For party stalwarts like Dave Berger, that was cause for some concern. "It weighed on me a little bit," acknowledges Berger, who was the Greens' biggest vote getter back in 2002, when he mounted an unsuccessful but well-regarded campaign for state auditor. "I thought, if all these white guys are stepping forward to run for statewide office, do we really need another white guy?"
Berger, a sociology professor at Inver Hills Community College, was concerned enough about the demographic imbalance on the ticket (as well as the toll of running a campaign on his family life) that he told fellow Greens just before the convention that he was scuttling his bid for the state auditor's office.

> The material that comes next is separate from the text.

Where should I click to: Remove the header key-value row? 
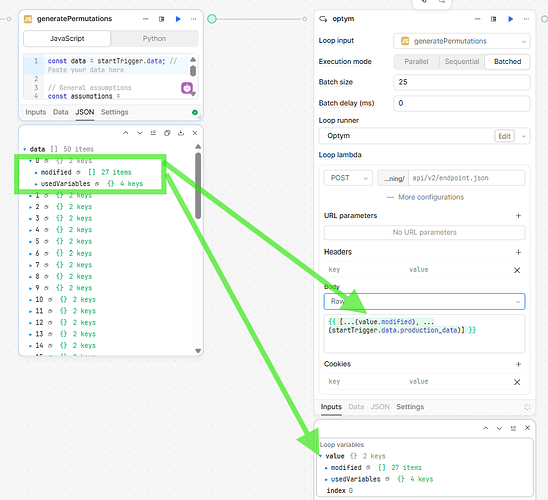point(517,270)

But after endorsements were made (and no Green leapt into the auditor's race), Berger reconsidered and beseeched the party's executive committee to support his candidacy. In all likelihood, this means Berger will, once again, wind up with the Green endorsement. And while that will do nothing to rectify the gender and racial imbalance at the top of the ticket, his candidacy could still boost the Greens' lagging fortunes. That will be especially true if he manages to garner at least 5 percent of the vote, thereby giving the Greens something they've been missing since 2002: major party status.
In fact, the five percent threshold has been met only once by a Green in a statewide election held in Minnesota--during Ralph Nader's presidential bid in 2000. For a copule of reasons, Berger is probably the party's best hope to hit the threshold again this year: one, he is running for an office voters are probaly more inclined to "throw away" a vote on a third party candidate; two, he can tap into the disenchantment among liberals with DFL's endorsed candidate for state auditor, Rebecca Otto, who is vulnerable because of her past support for an anti-gay marriage amendment. "No matter how you look at it, she is not a progressive," Berger says of his opponent. "She's got serious baggage."
That said, like many Greens, Berger doesn't think reaching the 5 percent goal in a statewide race is as important as actually winning in local races. And in the local races, Berger points out, the Greens are fielding a more diverse slate of candidates than at the top-of-the-ticket. Some of the local race candidates--especially candidates like Farheen Hakeem--have a much better chance at victory since they are running in districts that are considerably more liberal than the state as a whole.